Avnet Technology Solutions Tuesday unveiled a dedicated government market training program designed to accelerate solution provider growth in the public sector market.
The program, called GovPath University, follows a similar Avnet plan for the healthcare vertical. Avnet, of Phoenix, Ariz., made the announcement at the FOSE conference in Washington, D.C.
Mike AtLee, national director, Avnet Technology Solutions Americas, Government and Education Solutions group, said the first 3-day GovPath session focusing on state, local and education markets is slated for June in Washington, D.C.
"These sessions are for solution providers that have some level of government knowledge in one of the markets [federal, state or local] and want to accelerate their business," he said.
Atlee said that there will be separate sessions for federal and SLED. Within the specific programs will be separate classes for Avnet's major OEM partners participating in the events. Additionally, the program will direct solution providers to specific opportunities in the government market. "Who [in the public sector] is looking at virtualization? Who's looking at consolidation? Who is looking at disaster recovery?" he said. "We want to take the [market data] tools, drive it down, match it to the channel's needs and where the vendor is going and then develop a business plan while you are in the class."

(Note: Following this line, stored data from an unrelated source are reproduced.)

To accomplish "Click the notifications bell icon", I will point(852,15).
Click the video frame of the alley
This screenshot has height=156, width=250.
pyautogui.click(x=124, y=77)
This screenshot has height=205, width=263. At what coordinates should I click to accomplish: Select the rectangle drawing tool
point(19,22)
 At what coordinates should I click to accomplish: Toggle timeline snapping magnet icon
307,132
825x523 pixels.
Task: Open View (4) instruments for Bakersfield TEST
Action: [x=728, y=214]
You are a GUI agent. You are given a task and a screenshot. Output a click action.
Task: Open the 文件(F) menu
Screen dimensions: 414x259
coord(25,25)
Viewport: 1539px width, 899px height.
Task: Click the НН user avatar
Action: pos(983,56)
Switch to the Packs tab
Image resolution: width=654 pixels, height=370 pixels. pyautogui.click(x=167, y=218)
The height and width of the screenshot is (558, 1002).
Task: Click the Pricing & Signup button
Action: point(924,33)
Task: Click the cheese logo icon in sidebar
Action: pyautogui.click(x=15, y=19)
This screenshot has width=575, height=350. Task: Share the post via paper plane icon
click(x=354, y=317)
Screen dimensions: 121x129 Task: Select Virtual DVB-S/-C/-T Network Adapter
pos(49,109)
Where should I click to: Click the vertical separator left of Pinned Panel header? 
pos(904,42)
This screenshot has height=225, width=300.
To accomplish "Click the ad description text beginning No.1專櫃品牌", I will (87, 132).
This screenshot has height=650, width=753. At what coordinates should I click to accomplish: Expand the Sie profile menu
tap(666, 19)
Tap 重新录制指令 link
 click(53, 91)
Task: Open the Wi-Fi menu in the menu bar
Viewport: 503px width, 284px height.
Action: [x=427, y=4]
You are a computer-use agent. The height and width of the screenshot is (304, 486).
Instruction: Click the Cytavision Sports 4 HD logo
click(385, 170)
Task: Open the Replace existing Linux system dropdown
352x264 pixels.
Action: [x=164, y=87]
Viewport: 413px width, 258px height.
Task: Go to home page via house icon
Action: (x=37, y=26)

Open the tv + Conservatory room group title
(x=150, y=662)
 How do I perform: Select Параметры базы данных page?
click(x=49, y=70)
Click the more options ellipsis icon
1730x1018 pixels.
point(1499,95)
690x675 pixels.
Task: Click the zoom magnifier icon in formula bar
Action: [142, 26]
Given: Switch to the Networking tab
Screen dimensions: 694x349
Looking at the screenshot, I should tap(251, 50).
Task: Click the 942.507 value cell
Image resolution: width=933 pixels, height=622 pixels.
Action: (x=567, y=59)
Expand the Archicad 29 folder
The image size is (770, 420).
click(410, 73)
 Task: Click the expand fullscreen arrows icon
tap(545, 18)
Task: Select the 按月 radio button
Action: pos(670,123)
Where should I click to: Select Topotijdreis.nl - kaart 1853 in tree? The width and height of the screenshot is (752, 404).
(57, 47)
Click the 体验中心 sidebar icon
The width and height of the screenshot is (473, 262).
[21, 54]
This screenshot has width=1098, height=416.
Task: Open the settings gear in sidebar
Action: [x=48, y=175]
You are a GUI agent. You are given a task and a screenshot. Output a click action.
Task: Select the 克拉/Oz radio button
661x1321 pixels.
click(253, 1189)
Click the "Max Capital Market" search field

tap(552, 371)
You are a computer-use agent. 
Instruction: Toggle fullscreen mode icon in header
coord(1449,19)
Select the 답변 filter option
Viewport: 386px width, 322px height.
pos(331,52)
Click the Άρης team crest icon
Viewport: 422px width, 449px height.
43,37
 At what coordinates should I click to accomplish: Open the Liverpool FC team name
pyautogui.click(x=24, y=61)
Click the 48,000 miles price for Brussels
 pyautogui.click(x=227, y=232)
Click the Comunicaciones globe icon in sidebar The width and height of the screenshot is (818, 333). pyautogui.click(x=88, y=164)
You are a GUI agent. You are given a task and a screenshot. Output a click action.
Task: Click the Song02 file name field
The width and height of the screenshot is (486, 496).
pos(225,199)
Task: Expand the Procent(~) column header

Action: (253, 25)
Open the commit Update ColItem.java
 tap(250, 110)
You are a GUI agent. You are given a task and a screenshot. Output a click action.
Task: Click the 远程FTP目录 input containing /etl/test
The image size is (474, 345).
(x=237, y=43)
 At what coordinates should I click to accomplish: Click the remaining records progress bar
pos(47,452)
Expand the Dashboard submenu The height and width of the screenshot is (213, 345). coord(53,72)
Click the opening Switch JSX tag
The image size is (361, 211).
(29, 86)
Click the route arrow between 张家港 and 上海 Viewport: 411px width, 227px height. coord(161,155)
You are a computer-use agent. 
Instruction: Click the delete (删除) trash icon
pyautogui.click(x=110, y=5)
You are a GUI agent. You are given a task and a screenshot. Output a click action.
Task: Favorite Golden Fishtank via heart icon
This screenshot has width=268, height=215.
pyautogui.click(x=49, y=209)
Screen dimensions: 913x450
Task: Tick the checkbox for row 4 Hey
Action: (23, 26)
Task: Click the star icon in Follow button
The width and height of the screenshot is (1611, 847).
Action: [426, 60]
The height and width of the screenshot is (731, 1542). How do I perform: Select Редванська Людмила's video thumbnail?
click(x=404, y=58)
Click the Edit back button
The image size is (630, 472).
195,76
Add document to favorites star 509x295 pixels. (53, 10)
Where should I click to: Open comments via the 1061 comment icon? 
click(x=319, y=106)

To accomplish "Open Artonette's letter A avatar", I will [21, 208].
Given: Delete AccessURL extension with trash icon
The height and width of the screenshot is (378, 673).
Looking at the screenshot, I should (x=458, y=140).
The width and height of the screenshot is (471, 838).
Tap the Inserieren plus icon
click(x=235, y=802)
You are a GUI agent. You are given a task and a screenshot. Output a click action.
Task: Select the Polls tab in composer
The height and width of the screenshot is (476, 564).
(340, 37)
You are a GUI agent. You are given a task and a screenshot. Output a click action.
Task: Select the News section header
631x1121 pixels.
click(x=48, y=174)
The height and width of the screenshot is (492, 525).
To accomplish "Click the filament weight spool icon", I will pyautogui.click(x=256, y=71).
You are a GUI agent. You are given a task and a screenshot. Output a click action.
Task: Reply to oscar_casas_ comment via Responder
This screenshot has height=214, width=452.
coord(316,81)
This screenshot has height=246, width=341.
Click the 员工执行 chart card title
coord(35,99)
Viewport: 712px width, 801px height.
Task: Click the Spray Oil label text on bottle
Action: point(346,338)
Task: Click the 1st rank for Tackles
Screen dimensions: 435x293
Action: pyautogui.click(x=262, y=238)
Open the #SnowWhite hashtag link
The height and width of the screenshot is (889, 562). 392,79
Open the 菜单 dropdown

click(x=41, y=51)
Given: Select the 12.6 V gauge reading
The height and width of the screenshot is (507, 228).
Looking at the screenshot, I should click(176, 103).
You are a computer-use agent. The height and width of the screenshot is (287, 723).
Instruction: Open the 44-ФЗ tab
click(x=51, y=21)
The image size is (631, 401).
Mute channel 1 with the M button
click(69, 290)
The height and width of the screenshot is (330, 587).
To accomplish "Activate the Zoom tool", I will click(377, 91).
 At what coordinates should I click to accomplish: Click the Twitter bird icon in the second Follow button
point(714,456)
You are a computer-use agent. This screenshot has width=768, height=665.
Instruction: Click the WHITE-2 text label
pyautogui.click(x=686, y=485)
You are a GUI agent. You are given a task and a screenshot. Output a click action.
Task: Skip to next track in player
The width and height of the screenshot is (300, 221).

Atlee stressed that the tools and plans are based on real opportunities in the public sector market. He noted too, that despite economic uncertainty, the public sector IT outlook remains strong. "What's interesting about the government market, even when we are having a tough time from an economic standpoint, in many case it requires them to serve their constituencies more, not less," he said. "From a state and local standpoint, you'll hear 'I've got no budget increase.' That doesn't mean they aren't spending money, it just means they are not getting an increase. So all the more reason to utilize technology effectively and offer the right kinds of programs to stretch their dollars."